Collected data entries
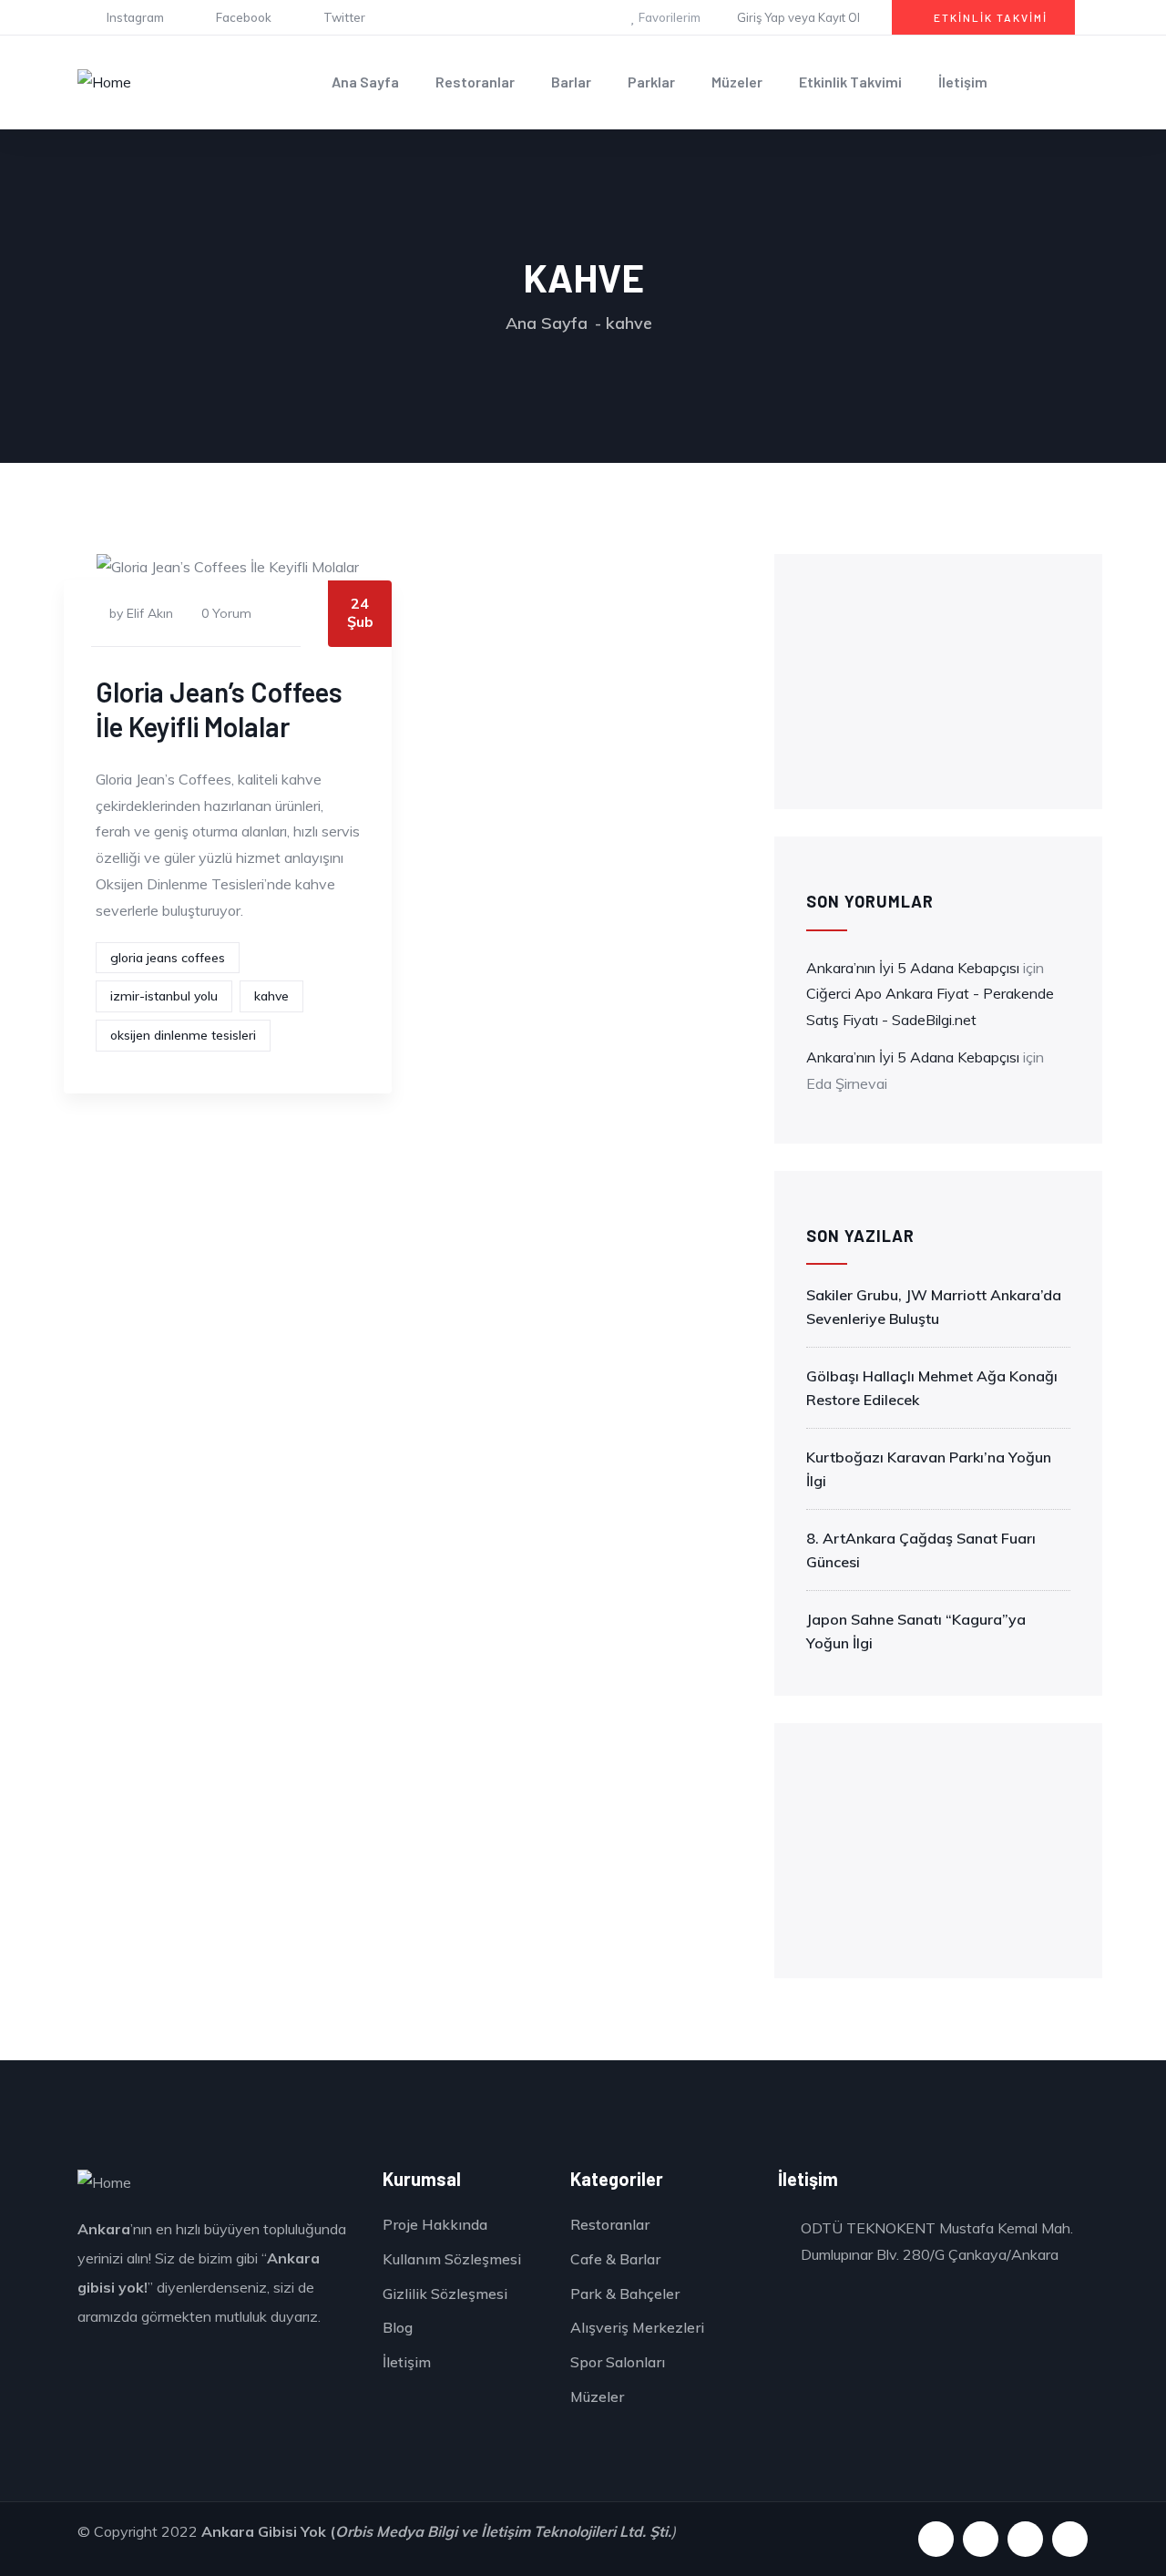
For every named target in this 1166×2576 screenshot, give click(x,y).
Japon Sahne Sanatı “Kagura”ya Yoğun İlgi (916, 1631)
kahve (271, 996)
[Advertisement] (938, 681)
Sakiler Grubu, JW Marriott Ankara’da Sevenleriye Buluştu (933, 1307)
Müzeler (736, 81)
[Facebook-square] (980, 2539)
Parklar (651, 81)
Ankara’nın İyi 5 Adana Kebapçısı (912, 968)
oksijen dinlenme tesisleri (183, 1035)
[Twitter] (1025, 2539)
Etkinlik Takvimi (850, 81)
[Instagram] (936, 2539)
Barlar (571, 81)
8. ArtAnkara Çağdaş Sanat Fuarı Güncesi (921, 1550)
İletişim (962, 81)
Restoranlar (475, 81)
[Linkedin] (1070, 2539)
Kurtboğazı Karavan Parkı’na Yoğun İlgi (928, 1469)
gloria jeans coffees (167, 957)
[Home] (104, 82)
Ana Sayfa (365, 81)
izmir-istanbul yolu (164, 996)
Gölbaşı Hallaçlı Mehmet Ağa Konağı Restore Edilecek (932, 1388)
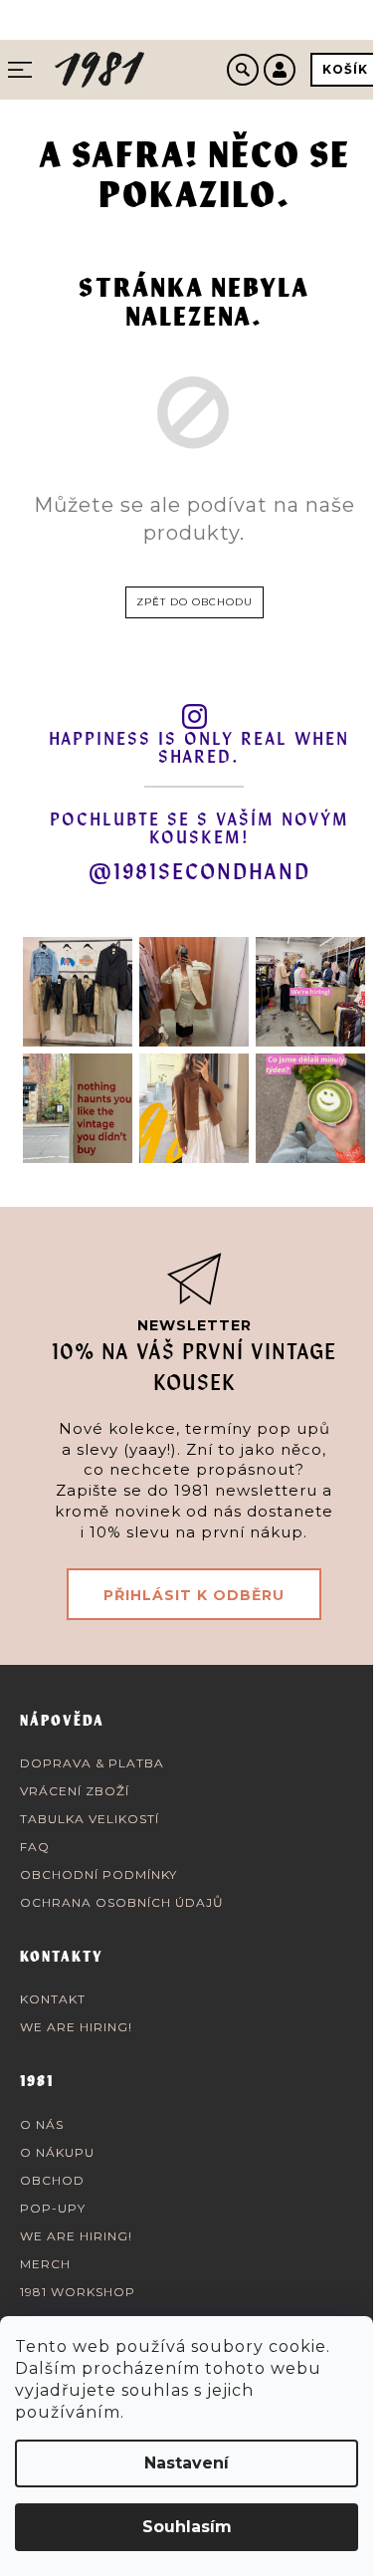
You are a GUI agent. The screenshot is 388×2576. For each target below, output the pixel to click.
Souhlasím (187, 2526)
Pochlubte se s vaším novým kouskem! (199, 829)
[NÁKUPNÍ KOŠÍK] (345, 70)
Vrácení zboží (74, 1790)
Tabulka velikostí (89, 1818)
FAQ (35, 1846)
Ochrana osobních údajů (122, 1902)
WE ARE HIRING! (76, 2026)
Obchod (52, 2180)
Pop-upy (53, 2208)
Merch (45, 2263)
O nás (42, 2124)
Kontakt (53, 1998)
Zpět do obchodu (194, 601)
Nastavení (186, 2463)
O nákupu (57, 2152)
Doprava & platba (92, 1763)
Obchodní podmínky (98, 1874)
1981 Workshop (77, 2291)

YOUR ASSIGNMENT:
Looking at the entries above, find how many lines include the word "Yoğun" and write that number alone.

RESPONSE BELOW:
2